> WHAT TO PRODUCE
Please write out the items again, starting at the line that contains "away (1030, 204)" and ending with the last item, and substitute "golden" for "silver" while keeping everything else the same. Leave the pictures out of your answer.

Items from a collection
################
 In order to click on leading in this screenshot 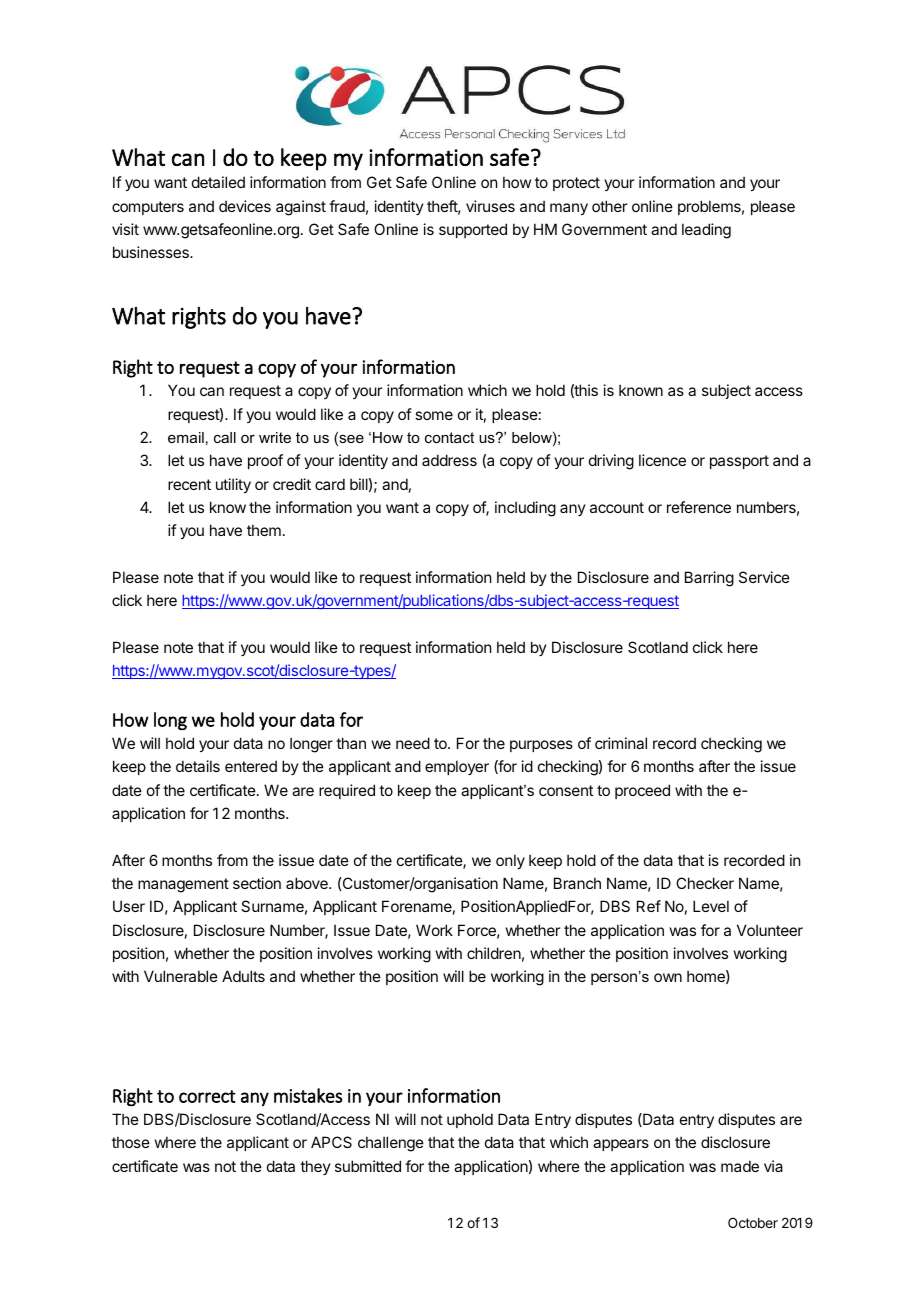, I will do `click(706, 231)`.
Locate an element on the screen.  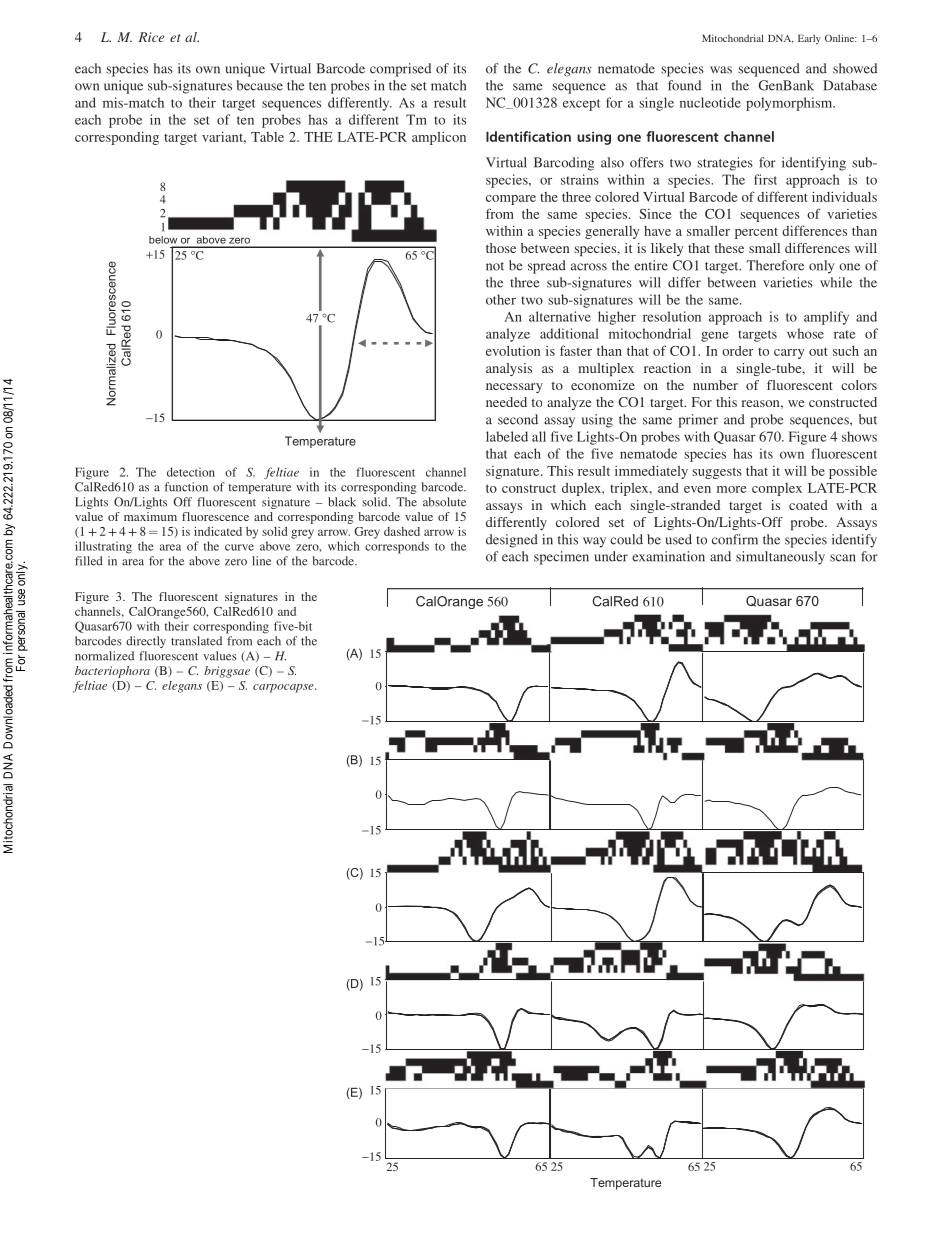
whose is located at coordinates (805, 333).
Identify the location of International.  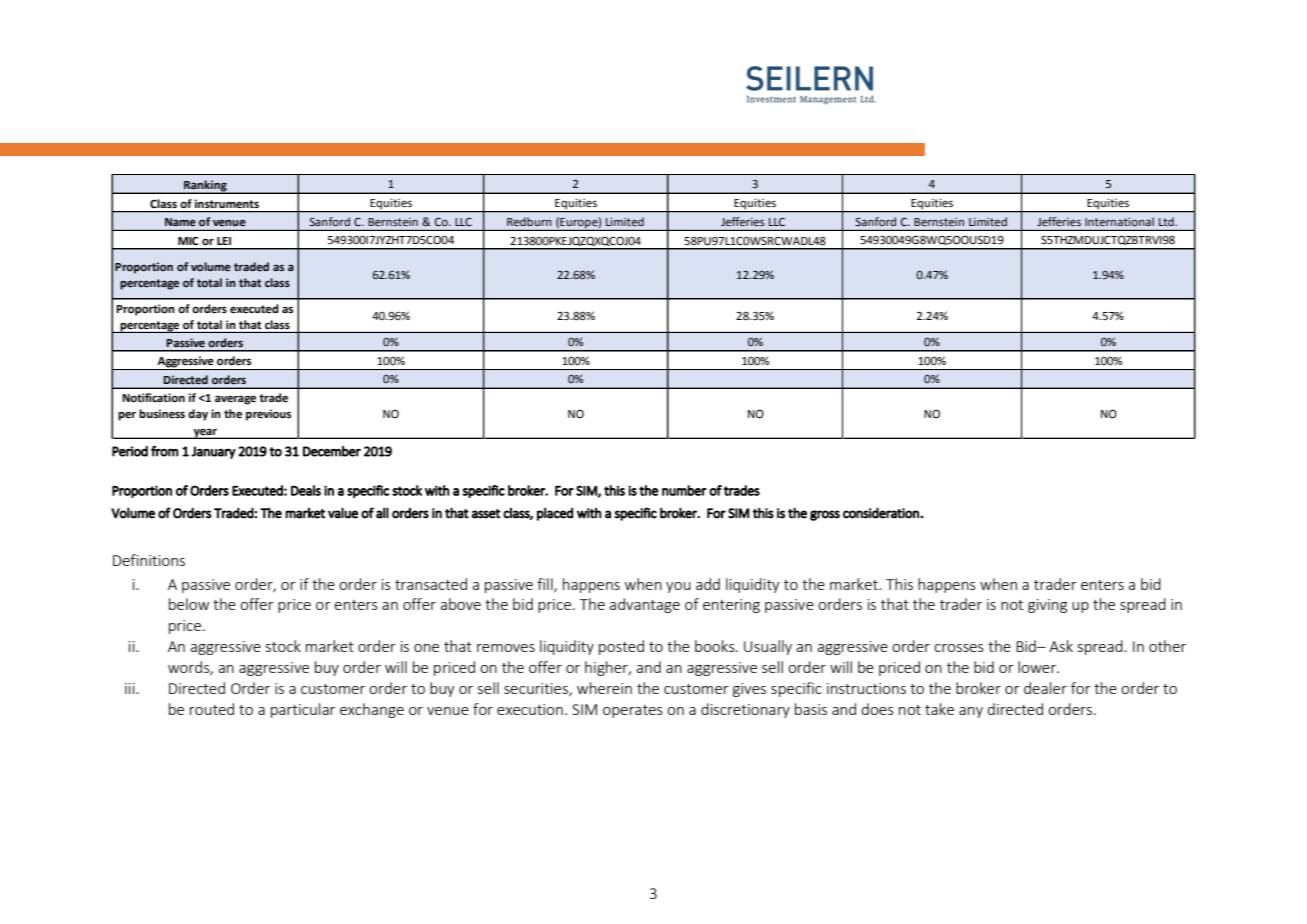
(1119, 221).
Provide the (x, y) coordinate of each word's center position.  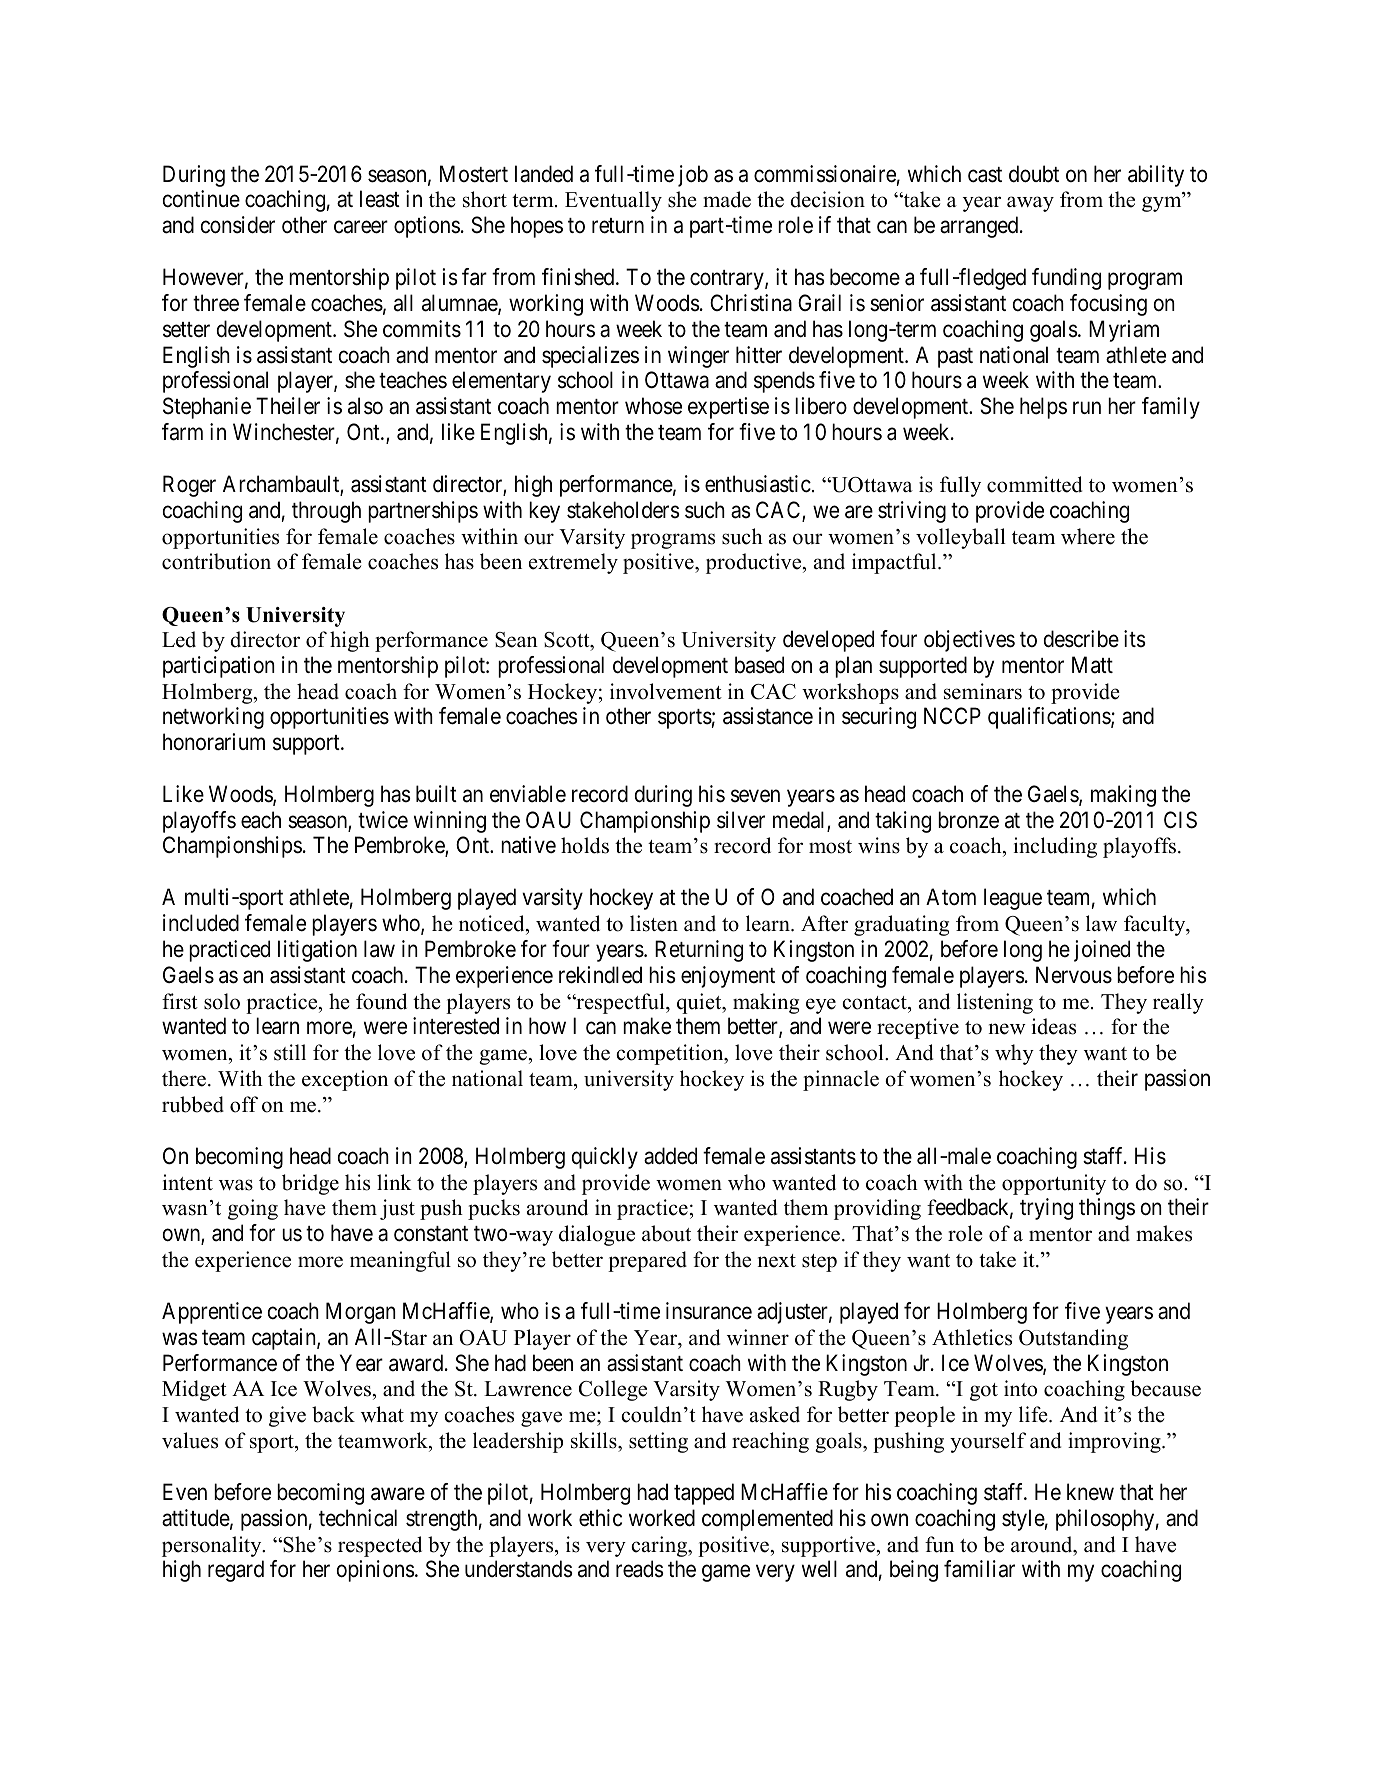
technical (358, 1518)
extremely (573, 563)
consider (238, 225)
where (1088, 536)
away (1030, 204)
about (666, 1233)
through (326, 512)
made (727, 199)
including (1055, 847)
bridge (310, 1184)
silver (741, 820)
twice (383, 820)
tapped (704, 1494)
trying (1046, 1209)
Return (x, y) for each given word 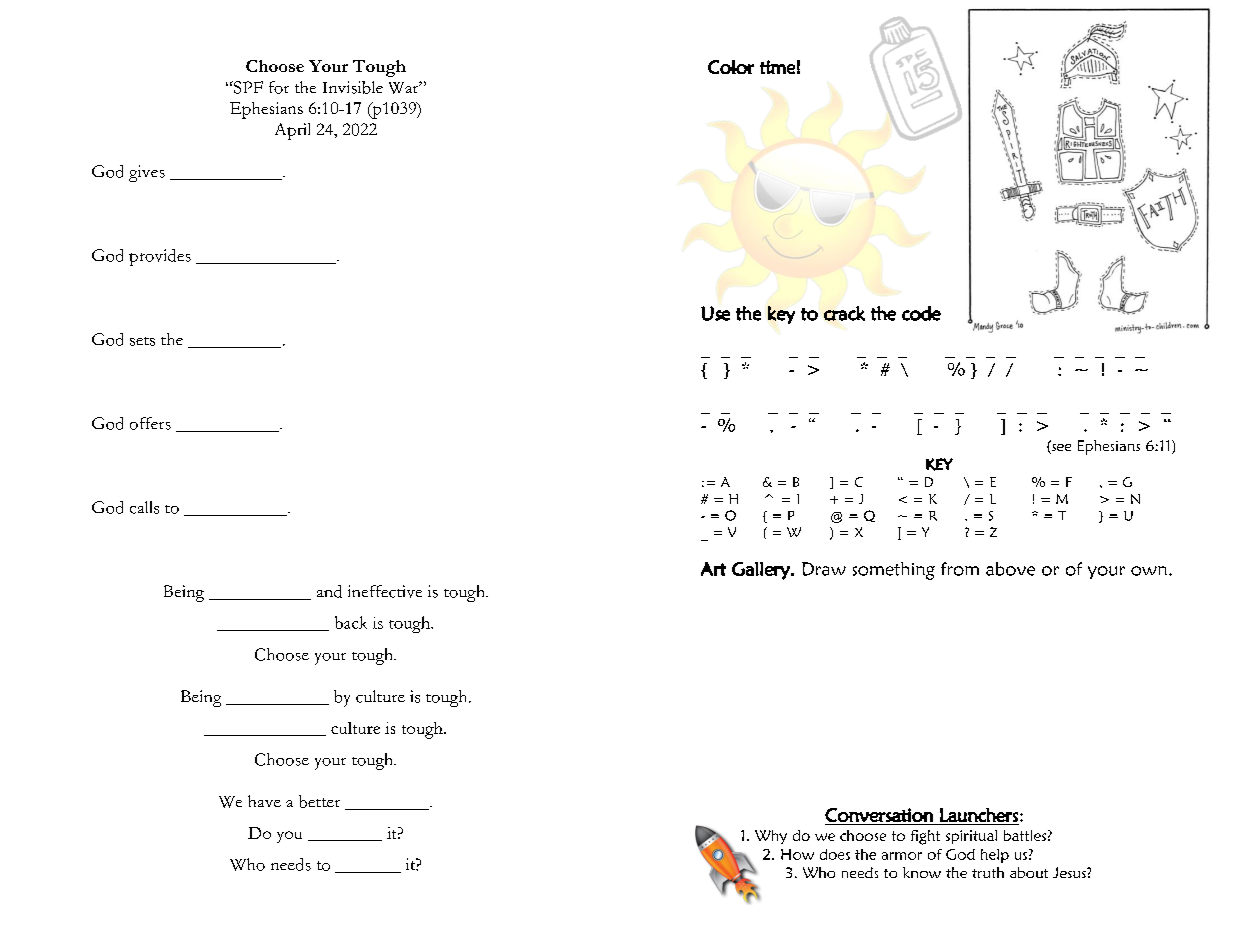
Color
################
> RESULT
away (1030, 204)
about (666, 1233)
through (326, 512)
made (727, 199)
including (1055, 847)
bridge (310, 1184)
golden (741, 820)
twice (383, 820)
tapped (704, 1494)
trying (1046, 1209)
Return (x, y) for each given word 
Color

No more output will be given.